Octogenarian Hertha Nelenge of Okahao constituency in the Omusati region says she cannot remember ever seeing a drought of such proportions.
Unlike many others, 79-year-old Saki Lungameni of Ondobe constituency in the Ohangwena region has not given up hope. “God has not forgotten us. The rain will still come to at least provide water and grazing for the animals. We humans can find alternative ways of survival,” he said.
Ndapandula Amwaama and Loide Wilbard of Uukwandongo village, Omusati region, say they have given up any hope of a harvest this year.
Amwaama said: “The drought is hitting us hard because even last year we did not receive enough rain. We have already given up any hope of a harvest this year. We are in serious trouble, but our biggest concern regards our livestock. Even if drought relief is eventually provided to us human beings, what about our livestock?”
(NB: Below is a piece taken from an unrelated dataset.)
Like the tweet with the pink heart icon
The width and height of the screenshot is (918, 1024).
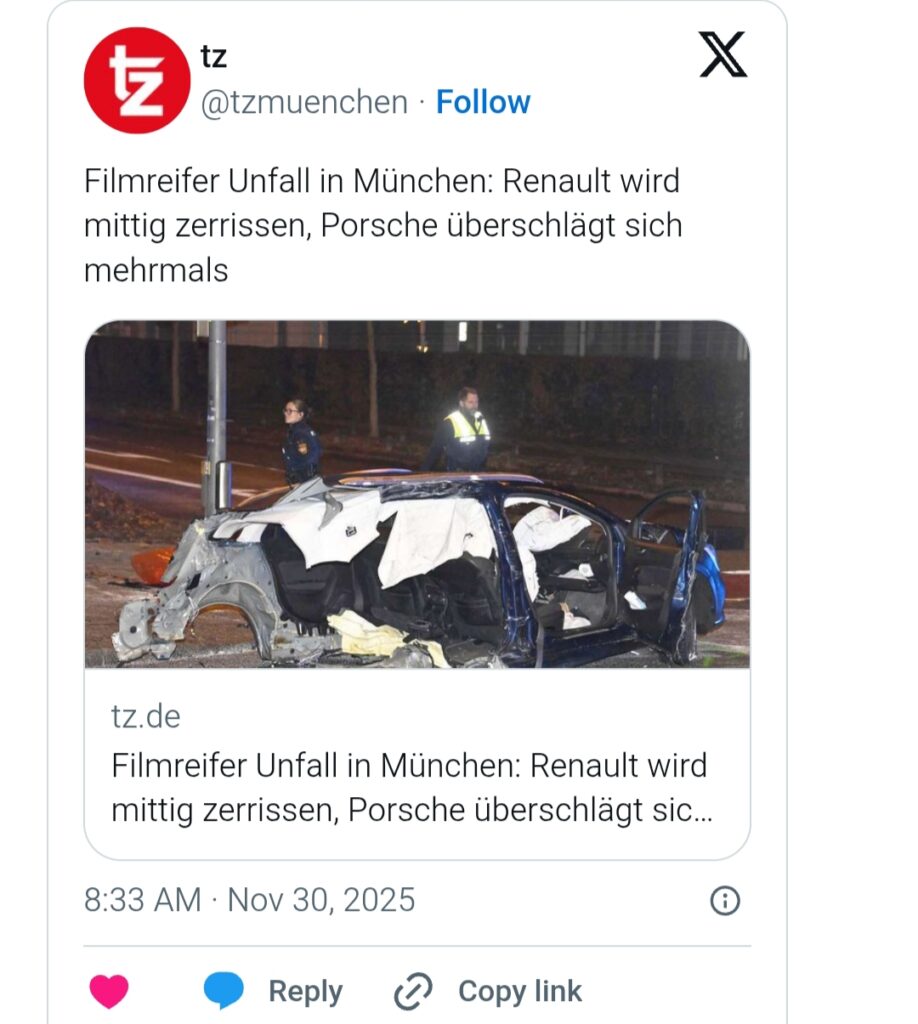(x=109, y=991)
Petrus Kambala, the councillor of the Onyaanya constituency, Oshikoto region, says the situation in his area is “very bad”.
Oshakati resident Paulus Mambo who is also a cattle farmer, said that he has visited his cattle post in the grazing areas south-west of Oshakati what he saw there has shocked him. “A disaster is looming. There is no grazing and no water for our animals. Our livestock will be wiped out should the rain stay away for one more week,” he said.
The rainy season started late this year and only sporadic rainfall was registered in some areas, mostly east of Oshikoto, east of Ohangwena and parts of Oshana and Omusati, while vast areas have yet to receive a single drop of rain.
“In a normal year I plough my mahangu field in December. We are now in March but I have not yet ploughed my field because there is no rain. However, if it starts raining today I will still plough my field because harvesting 30kg is better than nothing,” said Pastor Paulus Christian of the Full Gospel Church of God.
Those farmers who have received some rain and have ploughed their fields are now devastated in watching their young mahangu drying up.
Meanwhile, the effects of the drought are felt across the board.
Private tractor owners could not be contracted to plough the fields; seed vendors could not sell their products, and the unemployed women and youths who formed income generation groups, contracted to help farmers weed and harvest, are inactive.
The drought situation across Namibia’s northern border is not any better
Angolan nationals who visit Namibia to do shopping or visit relatives, say the dramatic drought situation is equally affecting the southern parts of Angola.
The three main churches in the North – Lutheran, Anglican and Catholic – recently launched a prayer campaign to entreat God for his Divine intervention to end the prolonged dry spell.